Son 900 yılın en kötü kuraklığı!
NASA araştırmacıları, Türkiye, İsrail, Ürdün, Lübnan, Filistin, Kıbrıs ve Suriye’yi kapsayan Doğu Akdeniz bölgesinde 1998 yılında başlayan kuraklığın, muhtemelen son 9 asrın en kötü kuraklığı olduğunu bildirdi.
Doğal bir olay olan kuraklığın etkileri, iklim değişikliği ve insan faaliyetleriyle daha da şiddetli hale geliyor. İklim değişikliği 21. yüzyılın rakipsiz en önemli sorunlarından. Türkiye’nin içinde bulunduğu Akdeniz Havzası, iklim değişikliği ve dolayısıyla kuraklıktan en fazla etkilenecek bölgeler arasında yer alıyor.
İklim değişikliği gözle görülse de, kömüre yatırım devam ediyor
2011 yılında yayımlanan İklim Değişikliği Ulusal Eylem Planı, Türkiye’de yıllık ortalama sıcaklığın gelecek yıllarda 2,5°- 4°C artacağını, artışın Ege ve Doğu Anadolu Bölgeleri’nde 4°C’yi, iç bölgelerinde ise 5˚C’yi bulacağını öngörüyor.
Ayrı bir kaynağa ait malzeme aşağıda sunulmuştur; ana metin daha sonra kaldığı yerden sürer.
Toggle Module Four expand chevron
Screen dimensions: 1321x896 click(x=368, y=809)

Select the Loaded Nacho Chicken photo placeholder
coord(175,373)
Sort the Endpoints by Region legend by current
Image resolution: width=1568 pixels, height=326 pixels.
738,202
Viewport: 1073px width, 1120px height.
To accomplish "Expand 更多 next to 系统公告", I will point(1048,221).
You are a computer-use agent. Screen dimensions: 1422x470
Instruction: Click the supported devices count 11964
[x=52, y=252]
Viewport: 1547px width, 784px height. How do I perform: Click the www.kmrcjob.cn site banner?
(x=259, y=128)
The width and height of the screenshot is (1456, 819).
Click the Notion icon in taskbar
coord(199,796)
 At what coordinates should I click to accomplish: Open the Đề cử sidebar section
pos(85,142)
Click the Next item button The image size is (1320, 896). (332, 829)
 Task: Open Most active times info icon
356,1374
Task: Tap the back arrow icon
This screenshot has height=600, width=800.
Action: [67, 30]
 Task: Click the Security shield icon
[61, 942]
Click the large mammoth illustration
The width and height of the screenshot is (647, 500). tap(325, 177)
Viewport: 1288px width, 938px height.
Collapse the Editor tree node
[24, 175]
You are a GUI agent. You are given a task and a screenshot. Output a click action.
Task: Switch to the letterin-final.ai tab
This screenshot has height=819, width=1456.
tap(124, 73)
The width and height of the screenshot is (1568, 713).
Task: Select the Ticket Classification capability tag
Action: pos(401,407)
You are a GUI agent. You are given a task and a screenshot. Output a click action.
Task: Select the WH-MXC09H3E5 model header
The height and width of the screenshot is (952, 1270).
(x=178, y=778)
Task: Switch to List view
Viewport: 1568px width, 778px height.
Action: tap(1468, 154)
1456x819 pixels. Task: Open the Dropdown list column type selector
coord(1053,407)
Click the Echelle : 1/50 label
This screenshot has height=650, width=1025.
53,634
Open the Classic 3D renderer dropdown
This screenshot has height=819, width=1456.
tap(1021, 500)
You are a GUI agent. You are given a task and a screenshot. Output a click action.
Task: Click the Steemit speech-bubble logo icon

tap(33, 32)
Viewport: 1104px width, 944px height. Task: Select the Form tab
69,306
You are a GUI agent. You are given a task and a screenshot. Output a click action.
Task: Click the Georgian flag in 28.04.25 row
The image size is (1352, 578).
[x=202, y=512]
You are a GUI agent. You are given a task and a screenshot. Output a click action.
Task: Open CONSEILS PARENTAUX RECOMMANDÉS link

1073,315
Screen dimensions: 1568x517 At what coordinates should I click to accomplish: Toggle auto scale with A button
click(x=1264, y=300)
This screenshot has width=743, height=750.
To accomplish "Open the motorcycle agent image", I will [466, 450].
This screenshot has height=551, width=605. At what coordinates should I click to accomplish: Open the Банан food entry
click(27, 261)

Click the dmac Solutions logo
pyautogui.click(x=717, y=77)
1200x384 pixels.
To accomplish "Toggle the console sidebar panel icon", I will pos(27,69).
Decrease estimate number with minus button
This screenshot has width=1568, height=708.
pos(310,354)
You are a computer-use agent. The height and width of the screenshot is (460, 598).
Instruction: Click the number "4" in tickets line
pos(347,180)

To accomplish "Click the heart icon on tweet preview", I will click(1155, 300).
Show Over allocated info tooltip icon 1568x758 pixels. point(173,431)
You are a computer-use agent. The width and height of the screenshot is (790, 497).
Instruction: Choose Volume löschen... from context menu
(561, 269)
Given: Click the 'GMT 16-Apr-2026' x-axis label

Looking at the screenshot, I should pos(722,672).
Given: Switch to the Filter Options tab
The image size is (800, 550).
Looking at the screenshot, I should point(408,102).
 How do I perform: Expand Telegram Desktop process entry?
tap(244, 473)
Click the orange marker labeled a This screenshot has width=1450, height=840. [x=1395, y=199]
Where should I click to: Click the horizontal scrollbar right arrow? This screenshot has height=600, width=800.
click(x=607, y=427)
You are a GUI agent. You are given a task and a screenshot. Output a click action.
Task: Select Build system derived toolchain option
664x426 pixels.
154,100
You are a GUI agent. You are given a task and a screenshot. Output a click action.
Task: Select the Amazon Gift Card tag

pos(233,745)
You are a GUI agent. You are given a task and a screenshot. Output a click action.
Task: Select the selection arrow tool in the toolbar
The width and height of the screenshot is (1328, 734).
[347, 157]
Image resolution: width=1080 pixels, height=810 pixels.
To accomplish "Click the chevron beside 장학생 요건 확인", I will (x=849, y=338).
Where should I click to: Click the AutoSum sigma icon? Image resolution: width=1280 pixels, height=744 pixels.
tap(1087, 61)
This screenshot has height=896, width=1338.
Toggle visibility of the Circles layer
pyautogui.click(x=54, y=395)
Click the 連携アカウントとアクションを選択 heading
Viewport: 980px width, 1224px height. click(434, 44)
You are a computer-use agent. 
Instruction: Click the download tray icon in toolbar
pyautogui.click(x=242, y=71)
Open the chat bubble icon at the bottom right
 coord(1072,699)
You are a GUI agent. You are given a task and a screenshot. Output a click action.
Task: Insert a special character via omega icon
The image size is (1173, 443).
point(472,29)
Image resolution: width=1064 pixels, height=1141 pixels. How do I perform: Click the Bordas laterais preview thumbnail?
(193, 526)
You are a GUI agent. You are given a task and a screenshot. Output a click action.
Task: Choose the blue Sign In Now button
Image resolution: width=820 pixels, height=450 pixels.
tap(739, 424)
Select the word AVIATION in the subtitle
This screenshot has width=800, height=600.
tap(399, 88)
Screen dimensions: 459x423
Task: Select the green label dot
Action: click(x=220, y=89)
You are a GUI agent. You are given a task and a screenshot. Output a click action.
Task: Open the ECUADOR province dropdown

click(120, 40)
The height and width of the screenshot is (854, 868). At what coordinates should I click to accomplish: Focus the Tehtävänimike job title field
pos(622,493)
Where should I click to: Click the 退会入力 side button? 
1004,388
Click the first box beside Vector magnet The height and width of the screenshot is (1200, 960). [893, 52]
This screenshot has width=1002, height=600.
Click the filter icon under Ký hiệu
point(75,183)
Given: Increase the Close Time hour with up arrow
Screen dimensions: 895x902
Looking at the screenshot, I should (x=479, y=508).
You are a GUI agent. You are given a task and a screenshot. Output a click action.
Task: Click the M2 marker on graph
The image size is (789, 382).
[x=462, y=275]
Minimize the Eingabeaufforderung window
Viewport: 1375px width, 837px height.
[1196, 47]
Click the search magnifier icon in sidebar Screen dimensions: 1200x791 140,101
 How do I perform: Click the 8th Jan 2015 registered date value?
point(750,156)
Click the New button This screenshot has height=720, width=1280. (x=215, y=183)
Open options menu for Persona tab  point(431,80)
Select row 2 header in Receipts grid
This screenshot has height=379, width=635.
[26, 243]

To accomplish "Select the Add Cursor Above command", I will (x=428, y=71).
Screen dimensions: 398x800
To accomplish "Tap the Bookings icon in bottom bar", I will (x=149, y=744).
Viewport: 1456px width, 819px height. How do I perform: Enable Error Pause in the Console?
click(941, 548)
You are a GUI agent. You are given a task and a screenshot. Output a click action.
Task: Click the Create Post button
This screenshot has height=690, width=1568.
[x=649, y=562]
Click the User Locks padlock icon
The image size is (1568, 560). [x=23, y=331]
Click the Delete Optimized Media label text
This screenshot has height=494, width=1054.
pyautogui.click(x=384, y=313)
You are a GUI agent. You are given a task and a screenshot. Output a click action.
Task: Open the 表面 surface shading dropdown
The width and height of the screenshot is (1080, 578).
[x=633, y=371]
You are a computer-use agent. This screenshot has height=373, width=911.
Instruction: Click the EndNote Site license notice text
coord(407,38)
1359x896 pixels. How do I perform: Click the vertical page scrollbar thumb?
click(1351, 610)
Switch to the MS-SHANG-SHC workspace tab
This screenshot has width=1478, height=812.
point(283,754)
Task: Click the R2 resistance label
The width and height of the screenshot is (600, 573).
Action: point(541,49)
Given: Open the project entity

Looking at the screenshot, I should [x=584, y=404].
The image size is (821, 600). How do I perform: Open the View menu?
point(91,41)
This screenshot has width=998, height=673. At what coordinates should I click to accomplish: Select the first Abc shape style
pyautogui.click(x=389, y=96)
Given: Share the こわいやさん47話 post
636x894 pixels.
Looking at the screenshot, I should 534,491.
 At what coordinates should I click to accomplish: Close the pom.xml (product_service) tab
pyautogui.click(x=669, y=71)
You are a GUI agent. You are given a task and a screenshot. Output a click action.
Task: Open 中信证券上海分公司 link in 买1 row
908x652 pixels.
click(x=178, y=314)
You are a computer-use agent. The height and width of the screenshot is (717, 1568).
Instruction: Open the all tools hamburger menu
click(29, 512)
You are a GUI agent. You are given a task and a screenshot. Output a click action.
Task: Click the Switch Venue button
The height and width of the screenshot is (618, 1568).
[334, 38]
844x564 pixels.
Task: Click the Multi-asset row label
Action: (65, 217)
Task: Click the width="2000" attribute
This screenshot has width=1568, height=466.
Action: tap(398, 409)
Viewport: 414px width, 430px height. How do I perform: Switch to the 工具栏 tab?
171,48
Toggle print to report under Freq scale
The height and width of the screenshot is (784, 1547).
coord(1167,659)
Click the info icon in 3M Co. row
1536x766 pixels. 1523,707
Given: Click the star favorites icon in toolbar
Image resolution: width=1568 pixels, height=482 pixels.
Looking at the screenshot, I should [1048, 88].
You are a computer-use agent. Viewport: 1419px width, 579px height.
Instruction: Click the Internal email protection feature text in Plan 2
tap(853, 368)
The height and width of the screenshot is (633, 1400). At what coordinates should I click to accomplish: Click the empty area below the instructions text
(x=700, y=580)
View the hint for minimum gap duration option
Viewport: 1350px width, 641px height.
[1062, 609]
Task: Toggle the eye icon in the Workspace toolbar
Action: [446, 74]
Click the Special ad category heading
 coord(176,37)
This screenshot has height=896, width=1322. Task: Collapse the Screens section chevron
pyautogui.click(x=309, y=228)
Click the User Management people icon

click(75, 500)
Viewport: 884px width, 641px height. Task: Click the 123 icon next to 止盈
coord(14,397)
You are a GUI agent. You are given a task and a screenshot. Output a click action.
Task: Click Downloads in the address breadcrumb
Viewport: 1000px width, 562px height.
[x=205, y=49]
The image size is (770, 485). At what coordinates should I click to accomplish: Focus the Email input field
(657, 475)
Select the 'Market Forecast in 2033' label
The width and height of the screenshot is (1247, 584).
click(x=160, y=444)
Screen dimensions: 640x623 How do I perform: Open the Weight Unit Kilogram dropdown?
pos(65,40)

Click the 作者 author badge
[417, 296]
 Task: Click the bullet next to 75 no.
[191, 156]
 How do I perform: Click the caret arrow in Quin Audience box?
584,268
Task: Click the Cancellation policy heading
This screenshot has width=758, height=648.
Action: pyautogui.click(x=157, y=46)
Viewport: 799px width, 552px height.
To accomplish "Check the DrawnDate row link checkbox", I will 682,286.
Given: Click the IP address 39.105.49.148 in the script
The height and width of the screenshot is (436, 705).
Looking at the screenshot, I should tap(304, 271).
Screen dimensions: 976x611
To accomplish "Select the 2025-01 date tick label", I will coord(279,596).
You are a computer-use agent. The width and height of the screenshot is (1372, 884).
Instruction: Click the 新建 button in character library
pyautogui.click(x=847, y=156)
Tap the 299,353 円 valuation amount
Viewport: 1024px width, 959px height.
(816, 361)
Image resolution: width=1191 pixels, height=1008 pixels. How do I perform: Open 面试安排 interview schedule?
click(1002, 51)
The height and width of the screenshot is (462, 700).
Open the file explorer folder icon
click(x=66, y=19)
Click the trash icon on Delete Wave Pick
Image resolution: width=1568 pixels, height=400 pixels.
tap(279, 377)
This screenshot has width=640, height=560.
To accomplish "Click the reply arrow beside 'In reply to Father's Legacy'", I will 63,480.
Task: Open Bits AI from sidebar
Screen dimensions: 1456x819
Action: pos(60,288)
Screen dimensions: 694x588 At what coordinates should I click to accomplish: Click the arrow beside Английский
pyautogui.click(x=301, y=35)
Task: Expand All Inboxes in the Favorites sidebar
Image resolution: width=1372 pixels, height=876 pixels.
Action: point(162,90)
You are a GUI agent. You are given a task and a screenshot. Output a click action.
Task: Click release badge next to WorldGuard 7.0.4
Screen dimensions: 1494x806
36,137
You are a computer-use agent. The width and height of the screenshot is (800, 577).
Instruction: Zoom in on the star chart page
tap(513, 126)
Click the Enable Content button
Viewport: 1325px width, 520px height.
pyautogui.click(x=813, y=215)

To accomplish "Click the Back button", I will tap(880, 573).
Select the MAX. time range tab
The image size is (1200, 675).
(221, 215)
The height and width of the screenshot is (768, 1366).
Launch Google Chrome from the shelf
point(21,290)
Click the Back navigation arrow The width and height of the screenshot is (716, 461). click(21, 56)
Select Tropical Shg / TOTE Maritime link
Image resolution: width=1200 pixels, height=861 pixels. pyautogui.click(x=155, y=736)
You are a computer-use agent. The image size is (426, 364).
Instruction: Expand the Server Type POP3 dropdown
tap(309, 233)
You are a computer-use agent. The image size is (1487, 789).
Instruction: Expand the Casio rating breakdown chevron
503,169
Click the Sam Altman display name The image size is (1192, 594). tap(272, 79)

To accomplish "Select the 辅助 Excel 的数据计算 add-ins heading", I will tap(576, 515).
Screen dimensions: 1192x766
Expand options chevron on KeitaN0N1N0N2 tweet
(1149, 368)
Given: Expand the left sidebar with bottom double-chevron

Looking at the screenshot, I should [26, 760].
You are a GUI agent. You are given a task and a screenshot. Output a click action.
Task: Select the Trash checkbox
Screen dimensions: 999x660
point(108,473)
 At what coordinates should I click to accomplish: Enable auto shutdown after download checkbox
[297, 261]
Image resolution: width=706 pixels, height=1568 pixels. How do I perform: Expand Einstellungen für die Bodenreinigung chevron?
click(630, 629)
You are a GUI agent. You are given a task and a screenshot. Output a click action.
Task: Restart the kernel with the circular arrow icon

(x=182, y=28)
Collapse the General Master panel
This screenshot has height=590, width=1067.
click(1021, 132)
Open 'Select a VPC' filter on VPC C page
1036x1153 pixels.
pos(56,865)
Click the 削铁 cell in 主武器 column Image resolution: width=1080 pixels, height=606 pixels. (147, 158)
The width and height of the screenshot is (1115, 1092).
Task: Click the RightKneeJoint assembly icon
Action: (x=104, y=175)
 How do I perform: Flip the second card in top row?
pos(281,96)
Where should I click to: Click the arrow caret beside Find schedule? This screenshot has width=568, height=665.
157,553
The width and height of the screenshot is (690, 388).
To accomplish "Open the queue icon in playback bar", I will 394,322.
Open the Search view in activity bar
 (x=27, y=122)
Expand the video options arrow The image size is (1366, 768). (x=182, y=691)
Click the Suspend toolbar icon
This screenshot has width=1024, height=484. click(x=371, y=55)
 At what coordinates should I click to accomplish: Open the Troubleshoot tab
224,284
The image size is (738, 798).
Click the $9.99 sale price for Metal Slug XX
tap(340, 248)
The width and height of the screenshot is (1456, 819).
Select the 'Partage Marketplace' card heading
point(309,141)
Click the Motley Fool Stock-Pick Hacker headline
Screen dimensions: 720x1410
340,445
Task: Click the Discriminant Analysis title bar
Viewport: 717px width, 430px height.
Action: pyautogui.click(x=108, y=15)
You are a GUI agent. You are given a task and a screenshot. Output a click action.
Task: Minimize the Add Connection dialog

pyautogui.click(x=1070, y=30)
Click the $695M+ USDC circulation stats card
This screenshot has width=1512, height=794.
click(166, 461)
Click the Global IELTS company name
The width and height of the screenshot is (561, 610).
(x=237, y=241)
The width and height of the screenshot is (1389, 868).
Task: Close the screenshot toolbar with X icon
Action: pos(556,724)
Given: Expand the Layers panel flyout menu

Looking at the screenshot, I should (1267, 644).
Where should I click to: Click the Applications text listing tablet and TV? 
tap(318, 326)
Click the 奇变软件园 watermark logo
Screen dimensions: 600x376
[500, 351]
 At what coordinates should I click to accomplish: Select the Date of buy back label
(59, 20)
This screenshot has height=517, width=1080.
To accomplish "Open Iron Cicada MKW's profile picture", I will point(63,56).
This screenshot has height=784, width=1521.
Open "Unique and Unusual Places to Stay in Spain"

Türkiye’de iklim değişikliğinin etkilerini birebir yaşamamıza rağmen, değişikliğin büyük nedenlerinden kömürlü termik santrallere yatırım hızla devam ediyor. Türkiye’de şu anda 60 yeni kömürlü santral planı var. Kömürlü termik santraller, hem iklim değişikliğine neden oluyor, hem de yeraltı su kaynaklarına büyük zarar verirken su kaynaklarının azalmasına ve kirlenmesine sebep oluyor. Bunun yanı sıra, güneş ve rüzgar gibi temiz enerjilere yönelmek yerine daha fazla HES yapılarak nehirler baskı altına alınıyor. Oysa iklim değişikliği HES’lerin üretimdeki payının düşmesine neden olacağından, bu açık daha yüksek maliyetli doğal gaz ve kirli kömür santralleri ile ikame edilecek. Bu kısır döngüden kurtulmak için önce fosil yakıtlara bağımlılığımızdan kurtulup iklimi dengelemeli ve teknolojiyi daha fazla su tüketmek üzere değil, suyu az kullanma teknolojilerini geliştirmek üzere kurgulamalıyız. Yatırım planlamaları yapılırken yatırımların uzun vadeli çevresel, sosyal ve ekonomik etkileri göz önünde bulundurulmalı ve havza ölçeğinde planlanmalı.
Kömürlü termik santrallerin su kullanımı
TÜİK tarafından açıklanan verilere göre 2012 yılında termik santraller tarafından 6,4 milyar metreküp su çekildi. Bu miktar, Türkiye'de yıllık insan kullanımı için uygun olan su miktarının yaklaşık %6'sınakarşılık geliyor. Yerli linyit ile yapılması planlanan diğer santraller de faaliyete geçerse bu rakamın katlanması bekleniyor. TEMA'nın 2013 yılında yayınladığı uzman raporunda da belirtildiği gibi sırf Konya Karapınar Havzasındaki yapılması planlanan 5870 MWe santralin yılda 2.585.952.000 m3 su kullanacağı tahmin ediliyor.